TASK BRIEF:
The complete set of records below must be repeated precisely as given.

───── DATA RECORDS

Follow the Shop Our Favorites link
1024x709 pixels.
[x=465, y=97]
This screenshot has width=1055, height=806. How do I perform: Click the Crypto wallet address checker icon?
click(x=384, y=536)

──────────

REPLY:
Follow the Shop Our Favorites link
1024x709 pixels.
[x=465, y=97]
This screenshot has width=1055, height=806. How do I perform: Click the Crypto wallet address checker icon?
click(x=384, y=536)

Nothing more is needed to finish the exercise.